Community Corner

Village Board Adopts Budget

The spending plan calls for a $229.50 tax increase per average assessed single family home in Garden City.

The Garden City board of trustees Thursday unanimously adopted the 2013-14 village budget, a $54,212,375 spending plan with an additional appropriation of $195,981 to replenish unappropriated surplus.

This calls for a tax rate increase of $44.54 to balance the budget, an increase of 3.97 percent over 2012-13, and a $229.50 tax increase per average assessed single family home in Garden City, according to village handouts.

"The board of trustees has been faced with many difficult choices as to how to best balance the certain expectations of the residents and the difficulties presented to us by this unprecedented economy," Mayor John Watras said. 

The tentative budget filed March 20 reflected a 4 percent across-the-board expense reduction ($2.3 million in operating expenses) to bring it under the state-mandated 2 percent cap. "Unlike the tentative budget ... the revised proposal achieves tax cap compliance through the combination of revenue items [$828,000], reduction in capital spending [$200,000], allocation of expenses to enterprise funds [$96,000] and the reduction in operating expenses [$1,394,000], totaling approximately $2.5 million," Watras said.

As modified, the adopted budget is a -.42 percent decrease over the 2012-13 spending level, though it reflects $500,000 more in departmental spending when excluding capital projects. Among the revenue items is the draw down of the fire apparatus reserve as a non-recurring item which, Watras said, will "create a replication in future years," and a renegotiation of $100,000 in revenue from the sale of a small parcel of land on Franklin Court, another non-recurring item. 

Randy Colahan, speaking as a private citizen "but as someone with years of volunteer experience," including more than 11 years as a library trustee, was visibly frustrated when he addressed the board. He said the budget is not being cut by approximately 2.5 percent but rather the current year's budget contribution by the village to the library is being cut by 2.5 percent.

"The library board is expected to come up with cuts but we're getting far more less from the village," Colahan said. "The library has incurred major cuts over the last several years and the 2012-13 budget is actually 13.5 percent less than the budget for 2009/10. The mandated increases total $111,891 yet we are being given 2.5 percent less than last year to work with. This works out to a 7 percent decrease in the library budget."

He said the village has imposed higher line item fees on the library based on estimates by the village auditor. These higher fees, he said, include a 16.6 percent increase in state retirement ($51,440) and a $40,432 transfer to insurance, an increase of 29.56 percent. "We have no control over this," Colahan said.

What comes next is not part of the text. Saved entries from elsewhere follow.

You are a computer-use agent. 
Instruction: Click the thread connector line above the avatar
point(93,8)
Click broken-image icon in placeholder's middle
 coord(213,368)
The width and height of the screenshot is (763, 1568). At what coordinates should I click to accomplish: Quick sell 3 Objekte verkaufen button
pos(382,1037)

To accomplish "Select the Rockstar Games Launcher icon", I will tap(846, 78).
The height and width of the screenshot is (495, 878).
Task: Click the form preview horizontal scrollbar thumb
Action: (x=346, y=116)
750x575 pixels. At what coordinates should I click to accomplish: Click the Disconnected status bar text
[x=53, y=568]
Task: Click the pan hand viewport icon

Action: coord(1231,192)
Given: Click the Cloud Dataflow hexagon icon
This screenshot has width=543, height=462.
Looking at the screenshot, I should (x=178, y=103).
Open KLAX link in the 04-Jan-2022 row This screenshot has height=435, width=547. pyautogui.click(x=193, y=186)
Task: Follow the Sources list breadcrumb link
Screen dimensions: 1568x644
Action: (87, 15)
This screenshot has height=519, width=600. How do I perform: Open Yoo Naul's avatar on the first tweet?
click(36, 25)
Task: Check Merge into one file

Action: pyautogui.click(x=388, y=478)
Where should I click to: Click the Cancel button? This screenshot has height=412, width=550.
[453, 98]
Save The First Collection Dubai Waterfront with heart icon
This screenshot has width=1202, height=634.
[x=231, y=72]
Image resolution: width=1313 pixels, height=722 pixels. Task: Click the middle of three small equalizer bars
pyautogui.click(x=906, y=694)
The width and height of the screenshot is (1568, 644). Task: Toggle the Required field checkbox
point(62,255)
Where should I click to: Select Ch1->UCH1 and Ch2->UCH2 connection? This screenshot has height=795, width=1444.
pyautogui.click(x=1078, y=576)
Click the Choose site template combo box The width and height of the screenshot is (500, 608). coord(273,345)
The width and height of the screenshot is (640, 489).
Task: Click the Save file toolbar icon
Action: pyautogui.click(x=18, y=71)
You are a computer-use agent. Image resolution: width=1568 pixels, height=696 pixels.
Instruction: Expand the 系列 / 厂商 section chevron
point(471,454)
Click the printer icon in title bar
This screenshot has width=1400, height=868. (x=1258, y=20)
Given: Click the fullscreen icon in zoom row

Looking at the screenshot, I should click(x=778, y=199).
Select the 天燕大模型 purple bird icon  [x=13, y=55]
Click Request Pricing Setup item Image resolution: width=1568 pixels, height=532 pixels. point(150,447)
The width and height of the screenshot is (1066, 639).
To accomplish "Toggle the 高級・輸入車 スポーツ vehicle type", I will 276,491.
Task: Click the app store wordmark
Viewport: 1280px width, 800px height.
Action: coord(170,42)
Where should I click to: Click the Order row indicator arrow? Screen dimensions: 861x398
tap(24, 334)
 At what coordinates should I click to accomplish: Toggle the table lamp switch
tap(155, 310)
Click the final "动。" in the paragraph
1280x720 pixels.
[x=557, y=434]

At a March budget work session, Colahan, speaking as chair of the library board, said reductions to the 2013-2014 library budget will seriously impact current services, including a possible reduction in hours including but not limited to a Sunday closing, charging for DVDs and a reduction in the library's overall collection of CDs, books, magazines and more.

"I don't want to pay higher taxes either but that's not the point," he told Patch. He said that village trustees being quoted as saying there will be no service cuts is "misleading." "We should not mislead the public," he said. "There are definitely going to be service cuts."

The library board is expected to meet soon to finalize the library budget. Colahan said at this time the board does not know what service cuts will go into effect but that "everything is on the table."